*TASK ITEM*
Both the line below containing "Given: Click the" and the line containing "1456x819 pixels.", along with every line between them, should be repeated exactly; no other line belongs in the answer.

*RECORDS FOR THIS EXERCISE*
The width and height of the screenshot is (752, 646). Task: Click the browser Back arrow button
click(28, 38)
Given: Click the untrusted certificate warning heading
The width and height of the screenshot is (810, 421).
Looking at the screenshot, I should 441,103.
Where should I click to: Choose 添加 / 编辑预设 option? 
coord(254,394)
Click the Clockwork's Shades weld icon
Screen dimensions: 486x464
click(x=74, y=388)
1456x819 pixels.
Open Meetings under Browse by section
* * *
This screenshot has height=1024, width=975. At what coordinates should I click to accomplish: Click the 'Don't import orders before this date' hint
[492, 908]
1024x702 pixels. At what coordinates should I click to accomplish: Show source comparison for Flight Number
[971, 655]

*WRITTEN RESPONSE*
Given: Click the untrusted certificate warning heading
The width and height of the screenshot is (810, 421).
Looking at the screenshot, I should 441,103.
Where should I click to: Choose 添加 / 编辑预设 option? 
coord(254,394)
Click the Clockwork's Shades weld icon
Screen dimensions: 486x464
click(x=74, y=388)
1456x819 pixels.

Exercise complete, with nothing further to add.